Two phase III trials, MIST-1 (Safety and efficacy of phenylephrine 2.5%-tropicamide 1% microdose ophthalmic solution for pupil dilation [MIST-1]; ClinicalTrials.gov identifier: NCT03751631) and MIST-2 (Safety and efficacy of phenylephrine 2.5%-tropicamide 1% microdose ophthalmic solution for pupil dilation [MIST-2]; ClinicalTrials.gov identifier: NCT03751098), aimed to evaluate the safety and efficacy of a fixed combination 1% tropicamide 2.5% phenylephrine solution administered using the Optejet drug delivery system.34 A total of 131 subjects aged 12–66 years (mean 37 years) participated in the study.

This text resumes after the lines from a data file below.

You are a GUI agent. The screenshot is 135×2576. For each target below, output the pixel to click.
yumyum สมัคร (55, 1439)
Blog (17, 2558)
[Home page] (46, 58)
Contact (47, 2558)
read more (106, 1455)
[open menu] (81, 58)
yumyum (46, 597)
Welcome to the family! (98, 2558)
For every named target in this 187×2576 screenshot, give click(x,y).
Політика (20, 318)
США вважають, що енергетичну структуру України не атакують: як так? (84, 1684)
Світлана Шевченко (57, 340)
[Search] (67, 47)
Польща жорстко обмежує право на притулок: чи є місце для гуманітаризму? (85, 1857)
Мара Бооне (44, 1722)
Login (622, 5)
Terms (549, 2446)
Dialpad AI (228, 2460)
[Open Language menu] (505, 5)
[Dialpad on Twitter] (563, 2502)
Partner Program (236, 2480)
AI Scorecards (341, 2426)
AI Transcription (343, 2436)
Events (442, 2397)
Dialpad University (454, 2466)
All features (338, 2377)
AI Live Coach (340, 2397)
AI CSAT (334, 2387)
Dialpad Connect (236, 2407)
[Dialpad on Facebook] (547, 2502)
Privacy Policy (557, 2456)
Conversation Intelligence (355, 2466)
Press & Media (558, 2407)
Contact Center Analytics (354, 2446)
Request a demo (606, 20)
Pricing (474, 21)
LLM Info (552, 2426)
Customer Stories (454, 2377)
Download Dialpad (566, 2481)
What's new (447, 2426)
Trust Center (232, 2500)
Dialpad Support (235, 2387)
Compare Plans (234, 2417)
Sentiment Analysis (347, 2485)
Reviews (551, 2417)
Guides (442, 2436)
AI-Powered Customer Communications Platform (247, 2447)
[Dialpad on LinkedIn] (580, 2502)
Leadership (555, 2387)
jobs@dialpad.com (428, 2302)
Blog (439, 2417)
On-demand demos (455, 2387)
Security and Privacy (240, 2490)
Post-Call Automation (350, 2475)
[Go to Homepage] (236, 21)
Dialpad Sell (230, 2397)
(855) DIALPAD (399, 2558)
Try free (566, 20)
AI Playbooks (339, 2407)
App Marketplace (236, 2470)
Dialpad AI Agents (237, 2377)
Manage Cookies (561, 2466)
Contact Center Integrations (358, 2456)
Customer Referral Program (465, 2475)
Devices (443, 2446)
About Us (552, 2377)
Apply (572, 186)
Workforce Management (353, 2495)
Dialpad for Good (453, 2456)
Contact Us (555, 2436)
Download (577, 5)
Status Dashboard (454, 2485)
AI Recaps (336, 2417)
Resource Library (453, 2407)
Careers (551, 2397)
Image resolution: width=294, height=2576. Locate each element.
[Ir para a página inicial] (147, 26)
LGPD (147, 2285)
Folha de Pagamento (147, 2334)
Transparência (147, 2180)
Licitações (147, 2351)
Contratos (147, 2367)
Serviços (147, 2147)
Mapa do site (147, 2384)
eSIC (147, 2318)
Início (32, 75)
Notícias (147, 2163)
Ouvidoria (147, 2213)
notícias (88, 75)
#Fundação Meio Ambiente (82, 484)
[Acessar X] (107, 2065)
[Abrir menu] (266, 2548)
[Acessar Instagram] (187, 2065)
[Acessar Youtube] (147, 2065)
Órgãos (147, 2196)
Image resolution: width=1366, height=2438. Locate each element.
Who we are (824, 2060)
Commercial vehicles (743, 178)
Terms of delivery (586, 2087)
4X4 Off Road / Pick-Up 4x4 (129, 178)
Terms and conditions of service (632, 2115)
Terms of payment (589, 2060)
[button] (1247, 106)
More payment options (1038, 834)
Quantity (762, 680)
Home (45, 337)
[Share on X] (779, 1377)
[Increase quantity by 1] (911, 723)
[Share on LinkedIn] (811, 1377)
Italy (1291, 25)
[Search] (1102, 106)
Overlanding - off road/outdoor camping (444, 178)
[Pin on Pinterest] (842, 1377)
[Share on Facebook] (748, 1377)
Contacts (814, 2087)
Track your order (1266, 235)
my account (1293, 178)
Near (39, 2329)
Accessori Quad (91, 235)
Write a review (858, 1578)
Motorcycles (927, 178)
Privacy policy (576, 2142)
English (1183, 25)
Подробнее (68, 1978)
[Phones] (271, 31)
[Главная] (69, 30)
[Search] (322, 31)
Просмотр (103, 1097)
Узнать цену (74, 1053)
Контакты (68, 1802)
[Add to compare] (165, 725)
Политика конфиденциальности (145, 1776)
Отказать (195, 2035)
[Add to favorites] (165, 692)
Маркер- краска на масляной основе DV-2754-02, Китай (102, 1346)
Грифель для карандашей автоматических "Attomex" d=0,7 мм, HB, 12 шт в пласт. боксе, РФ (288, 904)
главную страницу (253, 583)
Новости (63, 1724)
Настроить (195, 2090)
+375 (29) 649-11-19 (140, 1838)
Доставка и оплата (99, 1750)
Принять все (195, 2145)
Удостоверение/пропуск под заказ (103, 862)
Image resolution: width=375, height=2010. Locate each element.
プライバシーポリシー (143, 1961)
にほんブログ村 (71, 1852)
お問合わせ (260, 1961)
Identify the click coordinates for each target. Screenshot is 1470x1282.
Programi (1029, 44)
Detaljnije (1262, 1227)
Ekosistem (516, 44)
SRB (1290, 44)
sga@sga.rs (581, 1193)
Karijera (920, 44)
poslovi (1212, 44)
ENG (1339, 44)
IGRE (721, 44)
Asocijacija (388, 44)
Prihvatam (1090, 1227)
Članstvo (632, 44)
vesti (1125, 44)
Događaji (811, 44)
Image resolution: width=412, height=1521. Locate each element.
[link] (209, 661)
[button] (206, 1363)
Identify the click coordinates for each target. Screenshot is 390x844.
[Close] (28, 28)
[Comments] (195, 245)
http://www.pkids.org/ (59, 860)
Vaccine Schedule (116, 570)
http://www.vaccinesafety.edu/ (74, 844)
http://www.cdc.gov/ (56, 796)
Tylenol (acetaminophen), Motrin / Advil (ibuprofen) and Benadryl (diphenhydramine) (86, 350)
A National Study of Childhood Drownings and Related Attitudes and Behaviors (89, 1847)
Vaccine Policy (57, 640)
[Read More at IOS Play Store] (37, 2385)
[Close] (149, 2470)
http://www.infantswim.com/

The MIST-1 trial was a crossover study comparing Optejet delivery of 3 different medication regimens: 1% tropicamide alone, 2.5% phenylephrine alone, or 1% tropicamide 2.5% phenylephrine fixed combination. Briefly, combination therapy achieved statistically significant greater change in pupil diameter compared with individual components of tropicamide or phenylephrine alone (4.72 mm, 4.11 mm, and 0.85 mm respectively, p<0.0001 for all treatment group differences from combination therapy). The MIST-2 trial compared fixed combination therapy to placebo. No adverse events were reported in the placebo group and 3% of participants reported adverse effects from the fixed combined solution (most severe being photophobia; other effects were mild, including blurry vision, instillation site pain and visual acuity reduction). Taken together, these trials provide solid evidence of this new technology to perform pupillary dilation with fewer adverse effects and equal efficacy.
Conclusion
Pharmacologic mydriasis and cycloplegia are a mainstay of comprehensive eye care. Several newer methods of drug delivery are aimed to improve effectiveness, drug administration, and reduce drug waste and adverse effects. Devices for drug delivery and novel medications are still in active development and preliminary studies demonstrate similar or improved efficacy to conventional forms of therapy. The ideal novel delivery mechanism will provide better tolerated and less wasteful medications to improve pharmacologic pupillary dilation for both patients and providers. Additional prospective studies will determine the role of these technologies in ophthalmic practice.